Sampling: Minimizing the Objective#
Having formulated an objective function that represents your problem as described in the Formulation: Objectives and Models section, you sample this quadratic model (QM) or nonlinear model for solutions. Ocean software provides quantum, classical, and quantum-classical hybrid samplers that run either remotely (for example, in D-Wave’s Leap environment) or locally on your CPU. These compute resources are known as solvers.
Note
Some classical samplers actually brute-force solve small problems rather than sample, and these are also referred to as “solvers”.
Ocean’s samplers enable you to submit your problem to remote or local compute resources (solvers) of different types:
Hybrid Solvers such as Leap’s
hybrid_binary_quadratic_model_version<x>
solver orhybrid_nonlinear_program_version<x>
.Classical Solvers such as
ExactSolver
for exact solutions to small problemsQuantum Solvers such as the Advantage system.
Submit the Model to a Solver#
The example code below submits a BQM representing a Boolean AND gate (see also the
Example: BQM for a Boolean Circuit section) to a Leap hybrid solver.
In this case, dwave-system’s
LeapHybridSampler
is the Ocean sampler and the
remote compute resource selected might be Leap hybrid solver
hybrid_binary_quadratic_model_version<x>
.
>>> from dimod.generators import and_gate
>>> from dwave.system import LeapHybridSampler
>>> bqm = and_gate('x1', 'x2', 'y1')
>>> sampler = LeapHybridSampler()
>>> answer = sampler.sample(bqm)
>>> print(answer)
x1 x2 y1 energy num_oc.
0 1 1 1 0.0 1
['BINARY', 1 rows, 1 samples, 3 variables]
Improve the Solutions#
For complex problems, you can often improve solutions and performance by applying some of Ocean software’s preprocessing, postprocessing, and diagnostic tools.

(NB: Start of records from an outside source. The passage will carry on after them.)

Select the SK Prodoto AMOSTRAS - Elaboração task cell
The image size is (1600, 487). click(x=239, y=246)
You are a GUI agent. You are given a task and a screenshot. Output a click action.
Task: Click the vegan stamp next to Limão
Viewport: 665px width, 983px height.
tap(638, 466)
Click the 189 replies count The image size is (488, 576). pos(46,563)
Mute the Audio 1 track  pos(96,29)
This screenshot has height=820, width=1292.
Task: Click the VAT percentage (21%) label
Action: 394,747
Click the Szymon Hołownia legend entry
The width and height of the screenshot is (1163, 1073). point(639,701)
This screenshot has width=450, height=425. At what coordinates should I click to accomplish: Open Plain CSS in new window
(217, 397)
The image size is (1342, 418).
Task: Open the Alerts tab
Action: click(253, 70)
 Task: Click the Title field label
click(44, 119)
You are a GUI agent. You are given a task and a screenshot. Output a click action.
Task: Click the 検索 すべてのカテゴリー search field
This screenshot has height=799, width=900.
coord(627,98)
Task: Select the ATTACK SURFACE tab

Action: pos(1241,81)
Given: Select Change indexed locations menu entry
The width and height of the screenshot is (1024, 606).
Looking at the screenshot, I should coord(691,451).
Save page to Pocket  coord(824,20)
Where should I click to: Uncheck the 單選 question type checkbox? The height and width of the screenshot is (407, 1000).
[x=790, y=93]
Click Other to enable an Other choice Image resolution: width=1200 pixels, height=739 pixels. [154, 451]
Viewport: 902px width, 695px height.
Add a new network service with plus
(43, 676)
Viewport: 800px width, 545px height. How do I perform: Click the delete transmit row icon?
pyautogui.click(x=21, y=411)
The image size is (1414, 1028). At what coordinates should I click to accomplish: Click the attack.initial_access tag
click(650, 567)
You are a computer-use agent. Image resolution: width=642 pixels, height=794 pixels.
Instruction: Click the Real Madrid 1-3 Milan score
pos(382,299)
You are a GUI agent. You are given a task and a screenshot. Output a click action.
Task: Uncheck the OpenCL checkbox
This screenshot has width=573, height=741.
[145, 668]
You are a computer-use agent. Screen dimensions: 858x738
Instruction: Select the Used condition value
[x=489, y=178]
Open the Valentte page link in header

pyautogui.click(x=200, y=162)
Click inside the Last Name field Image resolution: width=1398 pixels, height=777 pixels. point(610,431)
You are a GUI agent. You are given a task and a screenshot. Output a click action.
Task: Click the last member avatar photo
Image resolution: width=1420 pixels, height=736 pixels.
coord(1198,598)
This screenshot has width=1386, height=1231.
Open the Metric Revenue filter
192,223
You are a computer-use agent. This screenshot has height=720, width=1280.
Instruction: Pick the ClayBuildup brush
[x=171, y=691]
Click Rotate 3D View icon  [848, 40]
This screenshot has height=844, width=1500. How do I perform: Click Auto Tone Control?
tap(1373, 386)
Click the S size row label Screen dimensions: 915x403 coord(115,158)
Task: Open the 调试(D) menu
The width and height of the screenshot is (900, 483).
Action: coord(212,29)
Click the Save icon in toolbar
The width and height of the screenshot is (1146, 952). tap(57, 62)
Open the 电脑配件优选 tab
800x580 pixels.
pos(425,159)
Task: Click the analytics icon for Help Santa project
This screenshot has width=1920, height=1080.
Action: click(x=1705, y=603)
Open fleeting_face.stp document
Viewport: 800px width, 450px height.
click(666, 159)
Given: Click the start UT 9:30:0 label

Additionally, when submitting problems directly to a D-Wave system (Quantum Solvers), you can benefit from some advanced features (for example features such as spin-reversal transforms and anneal offsets, which reduce the impact of possible analog and systematic errors) and the techniques described in the Problem Solving Handbook guide.
Example: Preprocessing#
dwave-preprocessing provides algorithms such as roof duality, which fixes some of a problem’s variables before submitting to a sampler.
As an illustrative example, consider the binary quadratic model, \(x + yz\). Clearly \(x=0\) for all the best solutions (variable assignments that minimize the value of the model) because any assignment of variables that sets \(x=1\) adds a value of 1 compared to assignments that set \(x=0\). (On the other hand, assignment \(y=0, z=0\), assignment \(y=0, z=1\), and assignment \(y=1, z=0\) are all equally good.) Therefore, you can fix variable \(x\) and solve a smaller problem.
>>> from dimod import BinaryQuadraticModel
>>> from dwave.preprocessing import roof_duality
>>> bqm = BinaryQuadraticModel({'x': 1}, {('y', 'z'): 1}, 0,'BINARY')
>>> roof_duality(bqm)
(0.0, {'x': 0})
For problems with hundreds or thousands of variables, such preprocessing can significantly improve performance.
Example: Diagnostics#
When sampling directly on the D-Wave QPU, the mapping from problem variables to qubits, minor-embedding, can significantly affect performance. Ocean tools perform this mapping heuristically so simply rerunning a problem might improve results. Advanced users may customize the mapping by directly using the minorminer tool, setting a minor-embedding themselves, or using D-Wave’s problem-inspector tool.
For example, the Boolean AND Gate example submits the BQM representing an AND gate to a D-Wave system, which requires mapping the problem’s logical variables to qubits on the QPU. The code below invokes D-Wave’s problem-inspector tool to visualize the minor-embedding.
>>> import dwave.inspector
>>> dwave.inspector.show(response)
Example: Postprocessing#
Example Postprocessing with a Greedy Solver improves samples returned from a QPU by post-processing with a classical greedy algorthim.